Sudan had its first community-acquired case of COVID-19 in March 2020, and the government announced a national health emergency. WHO worked to enhance coordination mechanisms with health partners, bringing in development partners and the humanitarian cluster to draw and mobilize resources to support the national COVID-19 response plan. The European Commission was a strong supporter of the humanitarian-development nexus, to strengthen the health system to respond to the pandemic, and the UHC Partnership has played a key role to engage partners and ensure a strong national response to COVID-19.

 

Sudan has faced several concurrent health emergencies and outbreaks in the past few years including dengue fever, chikungunya, rift valley fever, diphtheria, measles and circulating vaccine-derived polioviruses. Sudan organized the Joint External Evaluation (JEE) in 2016, and gaps identified by the JEE were translated in to the Sudan National Action Plan for health security (NAPHS).
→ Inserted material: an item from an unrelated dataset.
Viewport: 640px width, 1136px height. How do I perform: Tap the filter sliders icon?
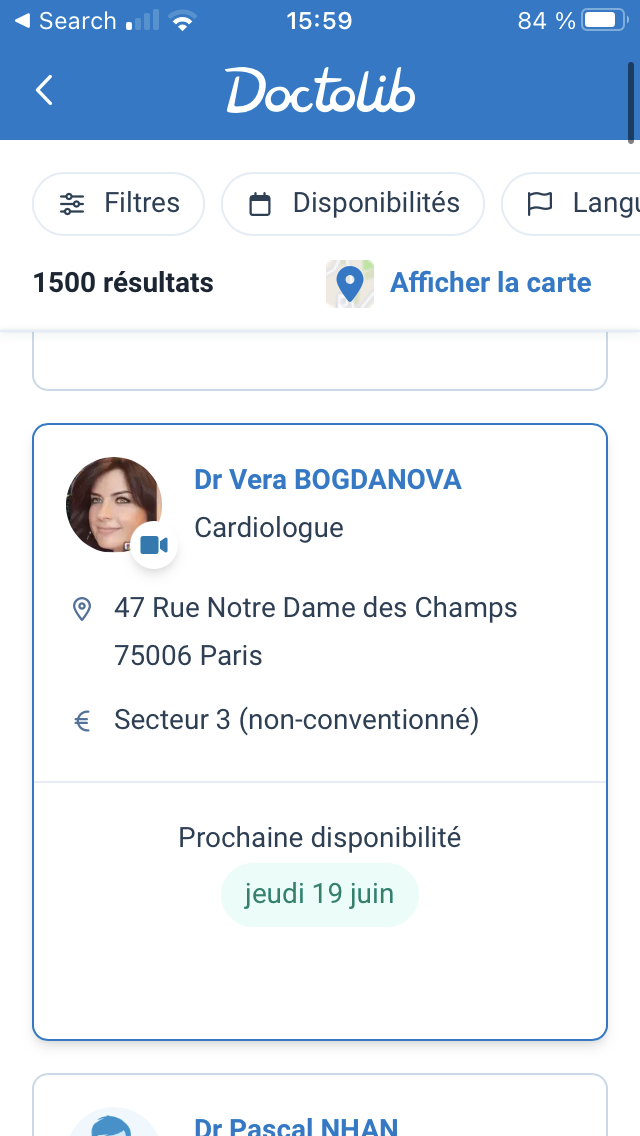(x=72, y=204)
As part of the monitoring framework of International Health Regulations (2005), Sudan successfully conducted reviews for several declared public health events including Rift Valley fever, cholera and COVID-19. Several international actors (Italian Corporation, EU, Germany and Norway) are supporting Sudan to improve core capacities required by the IHR (2005) but still the NAPHS is highly underfunded.

WHO team checking water quality in a village in Darfur. March 2018.

©WHO/El Monshawe

Health equity is fundamental for UHC

 

The experience of community engagement in Sudan shows how empowering communities helps them to identify and prioritize their health needs and the issues that make it harder for people to live healthy lives and obtain the health care they need. Community dialogues provide the space and opportunity for communities to speak up, take responsibility for their health, to hold local health authorities and teams accountable, and to act as an early warning system in times of crisis.